Write out the listing below word for word, beginning at the line that contains "This screenshot has width=1456, height=819. Find" and stopping after the line that contains "coordinates (643, 215).".

◆ Data to use ◆
Start
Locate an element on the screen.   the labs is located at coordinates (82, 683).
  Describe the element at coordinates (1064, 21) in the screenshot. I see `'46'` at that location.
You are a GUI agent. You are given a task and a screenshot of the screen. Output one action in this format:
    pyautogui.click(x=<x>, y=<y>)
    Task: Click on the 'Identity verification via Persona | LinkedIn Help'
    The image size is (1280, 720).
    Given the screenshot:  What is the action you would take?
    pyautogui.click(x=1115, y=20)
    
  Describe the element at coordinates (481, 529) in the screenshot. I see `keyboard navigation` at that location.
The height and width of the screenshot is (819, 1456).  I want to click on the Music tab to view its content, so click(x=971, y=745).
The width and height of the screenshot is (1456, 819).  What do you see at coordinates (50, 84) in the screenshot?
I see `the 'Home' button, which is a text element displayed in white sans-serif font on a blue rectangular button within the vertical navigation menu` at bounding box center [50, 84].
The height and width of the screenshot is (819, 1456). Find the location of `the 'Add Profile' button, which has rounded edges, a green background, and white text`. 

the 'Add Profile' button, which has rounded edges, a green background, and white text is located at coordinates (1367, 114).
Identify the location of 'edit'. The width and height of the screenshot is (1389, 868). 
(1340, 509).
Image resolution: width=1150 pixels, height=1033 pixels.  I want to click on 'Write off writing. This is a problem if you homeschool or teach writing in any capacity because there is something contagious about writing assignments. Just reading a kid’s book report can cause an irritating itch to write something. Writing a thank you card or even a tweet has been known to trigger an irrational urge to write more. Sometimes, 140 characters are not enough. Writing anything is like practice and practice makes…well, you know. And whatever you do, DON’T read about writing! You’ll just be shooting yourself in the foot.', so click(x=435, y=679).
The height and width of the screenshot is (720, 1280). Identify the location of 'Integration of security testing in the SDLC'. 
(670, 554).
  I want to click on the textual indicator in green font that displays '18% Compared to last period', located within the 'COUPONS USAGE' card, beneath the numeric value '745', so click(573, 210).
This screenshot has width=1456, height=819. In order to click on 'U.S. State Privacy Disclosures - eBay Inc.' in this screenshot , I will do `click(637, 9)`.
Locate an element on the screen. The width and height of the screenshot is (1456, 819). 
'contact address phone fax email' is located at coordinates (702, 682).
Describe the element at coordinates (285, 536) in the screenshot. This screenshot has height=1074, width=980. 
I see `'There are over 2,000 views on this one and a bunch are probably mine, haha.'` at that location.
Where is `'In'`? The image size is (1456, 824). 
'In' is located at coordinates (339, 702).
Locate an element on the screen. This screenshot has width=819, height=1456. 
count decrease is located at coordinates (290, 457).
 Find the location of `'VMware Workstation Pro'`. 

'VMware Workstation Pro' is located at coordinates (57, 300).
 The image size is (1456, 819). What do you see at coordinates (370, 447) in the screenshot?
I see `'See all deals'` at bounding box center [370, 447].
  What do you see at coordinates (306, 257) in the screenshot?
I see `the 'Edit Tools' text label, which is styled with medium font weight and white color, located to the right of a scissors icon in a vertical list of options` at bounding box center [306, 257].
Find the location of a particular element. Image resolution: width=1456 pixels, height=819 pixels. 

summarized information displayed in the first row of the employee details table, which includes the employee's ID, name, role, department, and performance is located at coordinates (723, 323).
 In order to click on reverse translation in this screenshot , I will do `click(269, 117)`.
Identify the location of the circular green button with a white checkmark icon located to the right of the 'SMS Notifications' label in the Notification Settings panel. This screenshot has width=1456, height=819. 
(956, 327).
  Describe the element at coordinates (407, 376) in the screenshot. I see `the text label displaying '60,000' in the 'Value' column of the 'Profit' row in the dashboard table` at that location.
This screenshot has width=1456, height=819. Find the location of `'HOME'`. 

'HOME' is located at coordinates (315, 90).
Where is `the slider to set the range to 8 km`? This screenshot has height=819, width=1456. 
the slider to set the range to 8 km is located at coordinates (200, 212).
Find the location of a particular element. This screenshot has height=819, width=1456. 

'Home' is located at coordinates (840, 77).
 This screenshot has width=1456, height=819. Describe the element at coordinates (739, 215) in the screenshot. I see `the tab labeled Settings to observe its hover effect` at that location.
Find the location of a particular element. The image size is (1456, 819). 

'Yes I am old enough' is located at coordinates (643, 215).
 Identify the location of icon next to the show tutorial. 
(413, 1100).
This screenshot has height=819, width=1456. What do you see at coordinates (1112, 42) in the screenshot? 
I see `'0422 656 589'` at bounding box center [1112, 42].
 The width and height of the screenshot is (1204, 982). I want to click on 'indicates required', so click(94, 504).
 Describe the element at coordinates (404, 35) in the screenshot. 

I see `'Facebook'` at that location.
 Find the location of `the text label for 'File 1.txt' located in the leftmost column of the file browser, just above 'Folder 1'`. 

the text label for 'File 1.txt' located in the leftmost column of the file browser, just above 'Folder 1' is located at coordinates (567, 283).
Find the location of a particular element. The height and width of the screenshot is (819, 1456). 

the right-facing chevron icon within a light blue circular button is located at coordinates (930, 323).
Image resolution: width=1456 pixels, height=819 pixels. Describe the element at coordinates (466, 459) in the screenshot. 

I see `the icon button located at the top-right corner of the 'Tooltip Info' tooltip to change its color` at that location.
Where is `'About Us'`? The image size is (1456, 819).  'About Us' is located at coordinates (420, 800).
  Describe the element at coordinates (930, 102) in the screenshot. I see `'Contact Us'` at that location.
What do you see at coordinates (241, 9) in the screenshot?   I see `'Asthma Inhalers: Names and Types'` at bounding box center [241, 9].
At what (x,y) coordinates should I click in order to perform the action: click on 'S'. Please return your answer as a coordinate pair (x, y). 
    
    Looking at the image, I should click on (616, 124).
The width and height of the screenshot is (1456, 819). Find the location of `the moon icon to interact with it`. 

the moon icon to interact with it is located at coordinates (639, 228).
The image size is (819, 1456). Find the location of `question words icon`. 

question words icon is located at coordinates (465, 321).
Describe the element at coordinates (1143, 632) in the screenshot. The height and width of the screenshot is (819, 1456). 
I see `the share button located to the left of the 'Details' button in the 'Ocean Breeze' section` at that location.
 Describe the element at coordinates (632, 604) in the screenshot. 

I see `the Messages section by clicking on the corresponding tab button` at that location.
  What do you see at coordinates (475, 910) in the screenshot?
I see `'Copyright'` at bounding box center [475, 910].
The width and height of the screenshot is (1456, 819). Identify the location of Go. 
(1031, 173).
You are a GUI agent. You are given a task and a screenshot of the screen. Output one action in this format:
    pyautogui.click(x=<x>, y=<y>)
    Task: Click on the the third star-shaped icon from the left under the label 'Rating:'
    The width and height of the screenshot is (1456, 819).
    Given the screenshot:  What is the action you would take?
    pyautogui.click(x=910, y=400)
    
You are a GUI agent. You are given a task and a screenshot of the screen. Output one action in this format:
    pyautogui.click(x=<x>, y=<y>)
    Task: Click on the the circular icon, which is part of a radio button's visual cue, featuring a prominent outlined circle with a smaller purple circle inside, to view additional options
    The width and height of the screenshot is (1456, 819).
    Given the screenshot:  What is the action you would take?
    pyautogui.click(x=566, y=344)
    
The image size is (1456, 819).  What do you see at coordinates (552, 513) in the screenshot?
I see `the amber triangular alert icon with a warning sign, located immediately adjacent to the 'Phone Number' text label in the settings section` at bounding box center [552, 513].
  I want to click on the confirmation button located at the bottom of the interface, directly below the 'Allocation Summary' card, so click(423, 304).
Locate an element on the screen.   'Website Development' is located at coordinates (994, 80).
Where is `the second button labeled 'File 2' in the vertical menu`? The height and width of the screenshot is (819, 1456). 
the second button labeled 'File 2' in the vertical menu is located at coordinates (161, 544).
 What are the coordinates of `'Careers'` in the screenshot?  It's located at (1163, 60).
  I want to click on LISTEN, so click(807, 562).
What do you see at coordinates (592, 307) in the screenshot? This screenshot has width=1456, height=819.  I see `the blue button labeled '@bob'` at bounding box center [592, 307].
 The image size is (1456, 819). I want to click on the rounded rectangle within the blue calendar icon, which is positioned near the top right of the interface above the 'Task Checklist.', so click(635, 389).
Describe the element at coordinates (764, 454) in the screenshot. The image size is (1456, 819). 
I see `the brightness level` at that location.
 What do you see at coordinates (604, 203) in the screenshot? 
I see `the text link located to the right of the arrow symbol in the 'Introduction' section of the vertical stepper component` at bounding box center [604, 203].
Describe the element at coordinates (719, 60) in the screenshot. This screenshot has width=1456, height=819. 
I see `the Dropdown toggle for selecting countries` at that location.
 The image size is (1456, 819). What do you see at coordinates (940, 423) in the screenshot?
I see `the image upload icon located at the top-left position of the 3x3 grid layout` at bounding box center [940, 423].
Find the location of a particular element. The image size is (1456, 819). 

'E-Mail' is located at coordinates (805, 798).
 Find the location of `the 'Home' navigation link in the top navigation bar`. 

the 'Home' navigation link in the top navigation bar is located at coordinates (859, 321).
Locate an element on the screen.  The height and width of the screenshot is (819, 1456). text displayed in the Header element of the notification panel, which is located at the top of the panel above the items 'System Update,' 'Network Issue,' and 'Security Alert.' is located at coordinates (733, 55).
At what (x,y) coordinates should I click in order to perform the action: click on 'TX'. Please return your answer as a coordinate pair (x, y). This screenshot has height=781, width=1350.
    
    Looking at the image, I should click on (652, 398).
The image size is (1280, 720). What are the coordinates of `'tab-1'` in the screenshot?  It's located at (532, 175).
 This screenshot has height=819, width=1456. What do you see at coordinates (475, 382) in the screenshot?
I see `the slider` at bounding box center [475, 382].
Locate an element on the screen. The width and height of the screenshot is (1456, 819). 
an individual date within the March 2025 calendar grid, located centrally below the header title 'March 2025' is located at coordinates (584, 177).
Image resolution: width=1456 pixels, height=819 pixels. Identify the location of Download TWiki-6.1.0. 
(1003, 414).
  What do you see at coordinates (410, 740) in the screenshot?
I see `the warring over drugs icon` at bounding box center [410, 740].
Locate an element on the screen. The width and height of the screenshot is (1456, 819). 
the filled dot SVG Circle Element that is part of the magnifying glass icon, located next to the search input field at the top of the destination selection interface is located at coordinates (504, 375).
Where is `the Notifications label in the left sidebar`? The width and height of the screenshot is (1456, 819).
End
◆ Exercise response ◆
This screenshot has width=1456, height=819. Find the location of `'HOME'`. 

'HOME' is located at coordinates (315, 90).
Where is `the slider to set the range to 8 km`? This screenshot has height=819, width=1456. 
the slider to set the range to 8 km is located at coordinates (200, 212).
Find the location of a particular element. This screenshot has height=819, width=1456. 

'Home' is located at coordinates (840, 77).
 This screenshot has width=1456, height=819. Describe the element at coordinates (739, 215) in the screenshot. I see `the tab labeled Settings to observe its hover effect` at that location.
Find the location of a particular element. The image size is (1456, 819). 

'Yes I am old enough' is located at coordinates (643, 215).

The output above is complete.